There’s been some complaint about red/green fringes on text, but not everyone seems to see it equally well. I looked at mine, Even looking very closely to the point Im seeing individual pixels and the small gaps between the pixels, I just don’t see it.
If we zoom in and look at the text, this is in desktop mode in Chrome, we can see there is in fact no sub-pixel anti-aliasing, the font is made up of whole pixels.
BTW I think BOE layout is better than Samsung because every pixel is symmetrical and the gaps are evenly distributed. Where as the Samsung has alternating left/right leaning blue pixels, which creates a big gap every two pixels, and this can lead to a slightly more grainy look.
You can also see the slight blurring effect from the anti-glare screen I have on mine.
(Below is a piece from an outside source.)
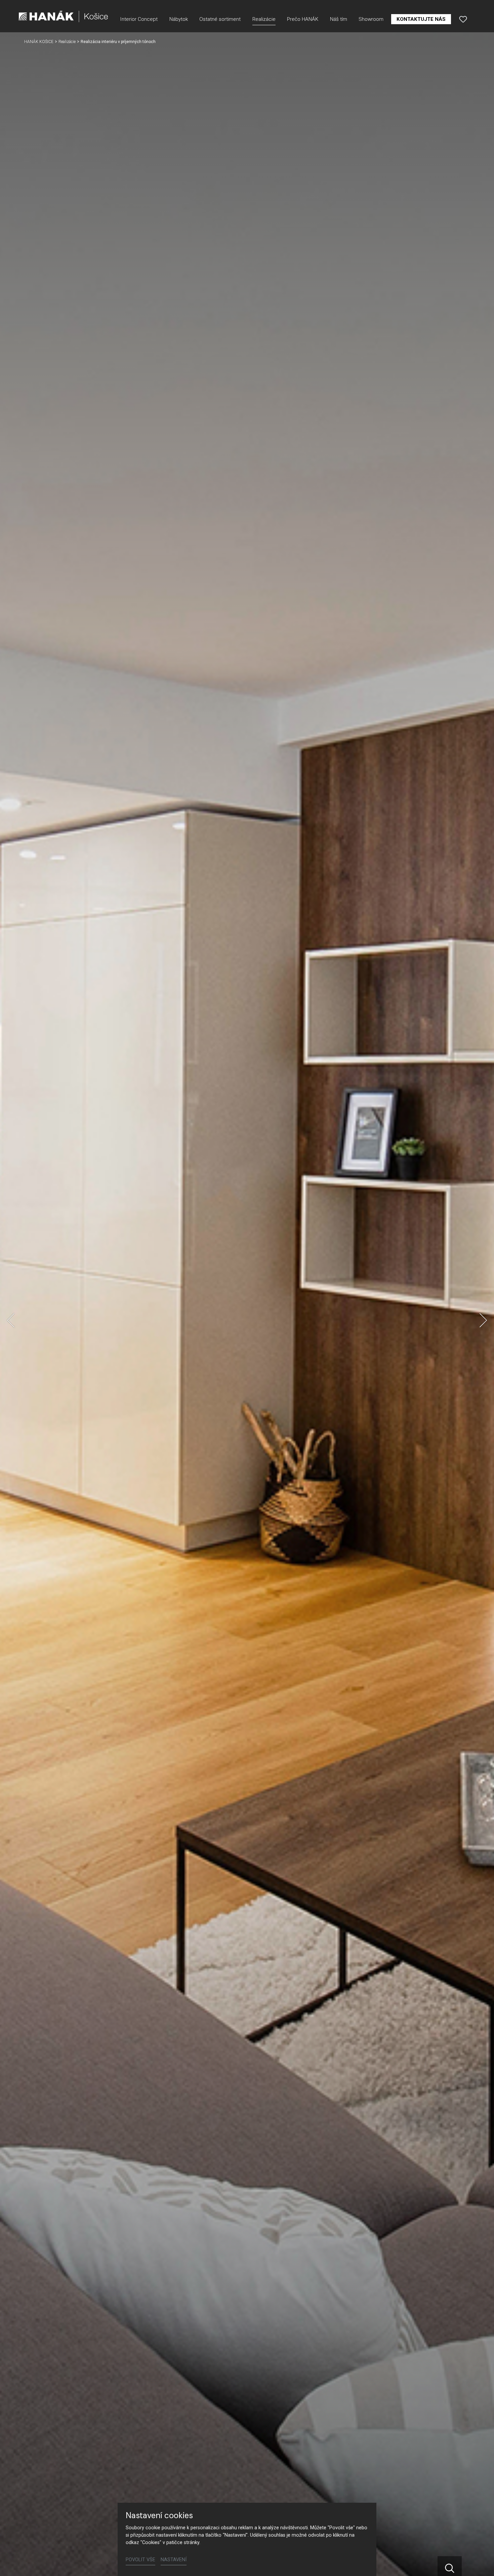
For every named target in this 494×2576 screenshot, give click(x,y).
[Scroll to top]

The blur radius is smaller than these sub-pixels, it cannot reduce the sharpness of displayed images, but it can soften the appearance of individual pixels.
The reason you don’t see sub-pixel anti-aliasing in Chrome or Firefox is because they apply their own rendering settings which is greyscale and you don’t have control over what they do.
Ungoogled Chromium will respect the system settings (I use it with anti-aliasing off) so you could set RGB or whatever subpixel arrangement (none is greyscale) in the display settings and then look in there… but what would be better would be simply to set it and then go back to gaming mode and look at how the text in the interface is rendered.